Nikki Haley responds to Trump’s announcement that she’s not welcome back in his second administration
Nikki Haley is playing it nice after being publicly snubbed by Donald Trump in a post which stated that she and former secretary of state Mike Pompeo will both be excluded from his second administration.
Haley was Trump’s last remaining rival in the Republican primary election earlier this year.
In the span of a few months, she had a rapid change of heart, moving from saying that the former president was unfit for office and accusing him of demeaning service members to endorsing him on stage at the Republican National Convention.
But it wasn’t enough of a public bending of the knee for the former president, who wrote on Truth Social on Saturday that Haley would not be “invited” to join his team in any role over the next four years. Haley and Pompeo both were seen as scions of the party’s neoconservative wing and represented some of the first Trump presidency’s more hawkish foreign policy positions.
“I will not be inviting former Ambassador Nikki Haley, or former Secretary of State Mike Pompeo, to join the Trump Administration, which is currently in formation. I very much enjoyed and appreciated working with them previously, and would like to thank them for their service to our Country. MAKE AMERICA GREAT AGAIN,” wrote the former president on his social media platform.
Haley responded to the snub in a post on X: “I was proud to work with President Trump defending America at the United Nations. I wish him, and all who serve, great success in moving us forward to a stronger, safer America over the next four years."
It’s somewhat of an unsurprising development for Haley, who like Florida Governor Ron DeSantis, Trump’s other rival in the primary race, took a serious amount of abuse from Trump during her short-lived bid.
Pompeo’s inclusion is a bit stranger, as he has rarely challenged the former president publicly, but the ex-secretary has very much sought to maintain a national profile over the four years of Joe Biden’s presidency while positioning himself as a key voice in his party’s foreign policy sphere.
Both DeSantis and Haley were initially thought to have been snubbed for speaking slots at the RNC in June, but ultimately did end up addressing the Trumpworld-aligned crowd at the last minute. Haley, in her speech, reached out to her supporters and implored them to vote for the former president.
“I know there are people out there who don’t agree with Donald Trump 100 percent. I happen to know some of them,” said Haley.
“I want to talk to them tonight. My message is simple: You don’t have to agree with Donald Trump 100 percent of the time to vote for him.”
Within weeks of that speech, Biden would be replaced by Kamala Harris at the top of the Democratic Party’s ticket.
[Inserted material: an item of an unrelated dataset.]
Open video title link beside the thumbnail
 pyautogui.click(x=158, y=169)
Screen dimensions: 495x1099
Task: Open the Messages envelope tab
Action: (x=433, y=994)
The vice president would go on to make a largely unsuccessful bid for Haley’s Trump-weary Republican voters, a move which involved championing the endorsements of neoconservative Republicans such as Liz Cheney and her father, former Vice President Dick Cheney.
Local Democratic leaders and analysts now believe that tactic may have been deployed at the expense of motivating the party’s core voters and constituencies that supported Democrats in past cycles.